Malay ventured to her birthplace of Java, Indonesia to better understand the mystical life of her father, who passed away the previous year, and to make sense of her life and the circumstances that shaped her. With an island shack as her base camp, she traipsed the island with a recorder, aiming to connect with the spirits of her family and the sounds and music of her heritage. Naturally, the Indonesian gamelan—which bears the tonality of a wind-chime, emanating from a steel-based percussion instrument—is prominent throughout the album.

“Valhalla” is an obvious attempt at channeling her father’s presence, and the way Malay changes her vocal fluctuations adds mystique and genuine emotion to the track. She sings “Calling out to you in all directions” and then again in a cryptic quasi-whisper that builds a multi-dimensional feel and the sense that she is indeed communicating with the ghosts of her kin. Like the band’s previous work, the synths on Still Life still provide a canvas of punchy basslines, but it’s melodies that reign here, along with Malay, who has credibly established herself as the face of Young Magic. She’s opened herself up to become the project’s lead auteur, and the output feels less and less like she’s relying on the still-present Emmanuel to elevate her.

There are still shades of the passive sounds and pitfalls of the past, but now they collide with live strings, like on “IWY,” and are eclipsed by elaborate instrumental arrangements on “How Wonderful.” Malay brought in a cadre of international musicians for this effort, and it’s a decidedly global project (albeit focused on Indonesia this time around, rather than the ambitious-yet-stratified attempt at fusing the sounds of Africa, Micronesia and European cultures on other albums.) It’s beginning to seem as if Malay and Young Magic have seemingly cracked their own creative code.

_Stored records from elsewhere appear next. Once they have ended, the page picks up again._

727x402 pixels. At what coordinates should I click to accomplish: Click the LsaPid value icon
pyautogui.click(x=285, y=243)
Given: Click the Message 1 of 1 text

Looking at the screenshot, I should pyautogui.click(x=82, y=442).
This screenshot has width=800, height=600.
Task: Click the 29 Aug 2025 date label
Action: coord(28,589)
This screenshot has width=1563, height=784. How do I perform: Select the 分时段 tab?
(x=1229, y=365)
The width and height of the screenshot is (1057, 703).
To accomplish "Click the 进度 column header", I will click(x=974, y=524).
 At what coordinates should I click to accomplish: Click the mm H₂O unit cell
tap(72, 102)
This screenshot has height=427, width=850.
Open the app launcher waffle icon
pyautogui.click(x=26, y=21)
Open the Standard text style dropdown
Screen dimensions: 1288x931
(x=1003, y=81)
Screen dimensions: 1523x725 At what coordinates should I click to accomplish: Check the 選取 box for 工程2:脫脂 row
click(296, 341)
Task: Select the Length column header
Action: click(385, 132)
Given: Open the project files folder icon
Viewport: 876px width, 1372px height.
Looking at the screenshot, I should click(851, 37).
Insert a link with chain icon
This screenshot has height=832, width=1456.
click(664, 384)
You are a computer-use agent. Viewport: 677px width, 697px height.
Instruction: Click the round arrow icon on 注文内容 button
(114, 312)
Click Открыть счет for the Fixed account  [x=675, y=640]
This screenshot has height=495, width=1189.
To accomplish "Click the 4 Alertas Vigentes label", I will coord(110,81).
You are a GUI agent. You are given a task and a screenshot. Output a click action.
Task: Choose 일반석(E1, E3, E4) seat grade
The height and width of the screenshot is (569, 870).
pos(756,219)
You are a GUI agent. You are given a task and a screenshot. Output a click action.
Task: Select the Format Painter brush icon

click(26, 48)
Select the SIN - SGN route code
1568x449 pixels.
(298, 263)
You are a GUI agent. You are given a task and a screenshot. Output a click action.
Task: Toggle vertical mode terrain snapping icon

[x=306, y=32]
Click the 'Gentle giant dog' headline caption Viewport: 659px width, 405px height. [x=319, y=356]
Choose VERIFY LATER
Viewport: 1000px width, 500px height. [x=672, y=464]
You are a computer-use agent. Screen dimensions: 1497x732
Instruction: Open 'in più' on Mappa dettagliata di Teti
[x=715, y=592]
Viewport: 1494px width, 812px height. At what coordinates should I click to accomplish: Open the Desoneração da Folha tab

On “Sleep Now,” we’re transported to an Indonesian island with the pleasantly pungent scents emitted from nearby plumeria groves filling the brisk and misty air as Malay atmospherically sings over a gamelan-tinged beat. “Sky Interior” never fully materializes into much, has an odd lyrical resemblance to The Verve’s “Bittersweet Symphony” that feels out of place and adds to the album tapering off towards the end. The strongest moments are when Malay and Young Magic go “Full Indo,” like on the album’s most complete track, “Default Memory.” The depth of sounds and the synths have much more of a purpose than they’ve ever had for Young Magic. The music fills more space with intent, and layered vocal effects operate beautifully as Malay juxtaposes the line between “Default memory/default mystery.”

With Still Life, Melati Malay has opened herself up to seek out answers about who she is, where she came from and why. The metamorphosis of her personal quest has undoubtedly spilled over into this ultimate blossoming of Young Magic. Still Life manages to feel like Indonesia and when artists seek to understand themselves with music as their driver for catharsis and enlightenment, the end result will show what they’ve discovered.